Click Chemistry is a synthesis approach developed for the rapid construction of functional molecules, including new drugs, functional materials and important chemical tools for biology. By their very nature, Click reactions are high yielding, wide in scope, create only inoffensive by-products, are specific, simple to perform and can be conducted in easily removable or benign solvents. They enable the unification of discrete units or ‘building blocks’ in a controlled fashion, thereby building-up complexity with exquisite control. The Moses group focus on the development and application of new functional Click Chemistry, with particular emphasis on anticancer drug discovery, new antibiotics and chemical biology. For example, we have employed Click Chemistry in a number of drug discovery projects, including the development of therapeutic DNA binding ligands that interact with telomeric regions of the genome. This is important because telomere function is involved in cellular maintenance and is particularly relevant for cancer cell survival. We have made a number of telomere binding ligands, which show remarkable selectivity and potency against cancer cells. In another project, we developed the first fragment based Click Chemistry approach towards lactate dehydrogenase-5 (LDH5) inhibitors. LDH5 is an important metabolic enzyme, which is believed to be crucial for the survival of tumour cells and particularly those in an oxygen-starved environment. The LDH enzyme has two important regions in it’s active site, and we designed a molecule that can simultaneously bind to both sites and inhibit this key enzyme.
Antibiotic Drug Discovery
Anti-microbial resistance (AMR) is an emerging threat to human health, and one of the greatest challenges facing the world currently. According to the WHO: “A post-antibiotic era—in which common infections and minor injuries can kill—far from being an apocalyptic fantasy, is instead a very real possibility for the 21st century”. Unfortunately, the problem is not improving, and no new antibiotic class has been developed in decades. The historical low cost and relatively short life-span of antibiotics have resulted in many companies moving away from antibiotic research due to poor economic return relative to investment. Traditionally, natural products have been the feedstock of new and diverse antibiotics (e.g. penicillins). However, the success of antibiotics is dependent upon their availability. Typically isolated in minute quantities from nature, the foundation of a sustainable supply is vital. This challenge is further compounded by the fact that many natural antibiotics are incredibly complex and sophisticated molecules, rendering them impractical for large scale synthesis. (see publications Chem. Eur. J. 2016) Rather than pinning all hopes on discovering new antibiotics; a process that is likely to take decades before they reach the clinic, a realistic short-to-medium-term solution is to re-engineer existing, readily available drugs such that they are not susceptible to existing resistance mechanisms. This approach will facilitate a “shortcut to the clinic” by fast-tracking toxicological and clinical trials given prior knowledge of the particular antibiotic class. In the Moses group, we are developing a novel approach to help fight anti-microbial resistance by employing Click Chemistry as a tool to reengineer antibiotics to overcome currently known resistance mechanisms
Biomimetic Synthesis of Complex Natural Products
Biomimetic chemistry is a synthetic approach towards the synthesis of natural products. It draws inspiration from the elegant higher order complexity-generating processes that ‘Mother Nature’ employs in her biosynthetic schemes — allowing rapid and efficient entry to complex core structures that may otherwise require lengthy and difficult schemes. The Moses group are pioneers in the field, and particularly in the development of concerted and pre-disposed tandem reaction sequences. For example, we have a long-standing interest in the study and synthesis of polyketide derived metabolites (the tridachiahydropyrones) isolated from marine molluscs. We have proposed and demonstrated, through experimentation, a complex biosynthetic scheme to explain the origins of these interesting compounds. Using our biomimetic photochemical approach, we have been able to synthesise and investigate the biological activities of these precious molecules. Employing complex biophysical techniques we have provided convincing evidence that these metabolites function as membrane bound sunscreens with anti-lipid peroxidation activity.

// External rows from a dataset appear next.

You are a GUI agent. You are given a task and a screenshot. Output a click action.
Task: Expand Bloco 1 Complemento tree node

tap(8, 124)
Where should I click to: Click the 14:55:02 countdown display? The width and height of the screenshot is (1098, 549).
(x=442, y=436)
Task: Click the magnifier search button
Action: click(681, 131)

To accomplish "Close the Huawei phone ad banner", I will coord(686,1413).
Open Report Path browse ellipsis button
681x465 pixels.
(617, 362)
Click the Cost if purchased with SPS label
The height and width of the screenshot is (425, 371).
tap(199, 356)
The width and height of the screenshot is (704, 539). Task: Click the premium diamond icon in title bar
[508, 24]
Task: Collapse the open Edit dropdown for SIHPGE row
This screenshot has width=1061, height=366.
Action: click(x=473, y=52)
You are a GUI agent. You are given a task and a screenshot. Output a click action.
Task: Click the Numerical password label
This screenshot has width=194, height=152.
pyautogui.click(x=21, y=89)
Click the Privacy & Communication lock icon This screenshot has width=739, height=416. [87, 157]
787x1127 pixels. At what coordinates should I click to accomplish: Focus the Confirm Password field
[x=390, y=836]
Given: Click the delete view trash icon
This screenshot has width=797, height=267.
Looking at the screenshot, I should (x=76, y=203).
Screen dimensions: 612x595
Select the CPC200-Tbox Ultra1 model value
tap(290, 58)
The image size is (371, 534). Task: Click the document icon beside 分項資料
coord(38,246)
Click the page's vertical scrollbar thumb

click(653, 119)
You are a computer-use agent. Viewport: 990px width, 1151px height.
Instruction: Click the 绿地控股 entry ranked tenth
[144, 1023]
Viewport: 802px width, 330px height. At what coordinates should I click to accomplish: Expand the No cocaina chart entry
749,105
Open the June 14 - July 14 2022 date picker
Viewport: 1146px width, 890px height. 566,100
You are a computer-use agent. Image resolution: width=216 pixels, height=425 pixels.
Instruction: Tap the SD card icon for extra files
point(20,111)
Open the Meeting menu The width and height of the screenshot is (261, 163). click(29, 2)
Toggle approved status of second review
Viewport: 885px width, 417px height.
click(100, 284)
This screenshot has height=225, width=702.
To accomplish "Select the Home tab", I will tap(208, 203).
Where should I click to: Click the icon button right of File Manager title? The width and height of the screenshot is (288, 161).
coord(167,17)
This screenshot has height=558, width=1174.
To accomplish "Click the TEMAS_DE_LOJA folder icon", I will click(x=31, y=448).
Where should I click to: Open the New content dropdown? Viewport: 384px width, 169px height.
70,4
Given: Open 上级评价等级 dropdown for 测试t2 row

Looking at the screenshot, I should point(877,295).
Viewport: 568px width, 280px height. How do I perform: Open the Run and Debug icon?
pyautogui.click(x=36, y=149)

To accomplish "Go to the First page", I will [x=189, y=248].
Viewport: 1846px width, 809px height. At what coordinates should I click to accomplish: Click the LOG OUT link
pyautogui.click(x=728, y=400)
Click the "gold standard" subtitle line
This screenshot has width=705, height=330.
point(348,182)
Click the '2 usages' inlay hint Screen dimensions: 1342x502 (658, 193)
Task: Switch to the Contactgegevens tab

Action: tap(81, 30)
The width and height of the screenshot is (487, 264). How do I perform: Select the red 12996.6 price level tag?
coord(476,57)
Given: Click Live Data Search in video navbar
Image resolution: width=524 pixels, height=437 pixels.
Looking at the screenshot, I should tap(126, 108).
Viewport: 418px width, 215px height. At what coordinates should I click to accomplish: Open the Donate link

Chemical biology demonstrates how chemistry can be applied to solve biological problems, and with expertise in both Click and Biomimetic chemistry, we are ideally placed to exploit our skills in chemical biology applications. In collaboration with Prof Neil Oldham, we have developed a new protein foot-printing approach for application in the study of protein-protein, and protein-drug interactions. A photo-chemically activated molecular Click probe, that when irradiated, inserts into given regions of the target proteins. Mass spectroscopy techniques are then used to pinpoint patches of ligand-protein surface binding. What makes our approach unique is the flexibility of the probe design, which allows us to tune them to focus on certain areas of the protein. We have demonstrated the feasibility of our method for in a proof of principle study in several systems, and are currently developing the method for wider application. We are particularly keen to develop collaborations where we can utilise our molecular based methodology as a supporting technology for biology (See publications: Nat.Chem. Bio., 2017; Nat. Commun., 2016).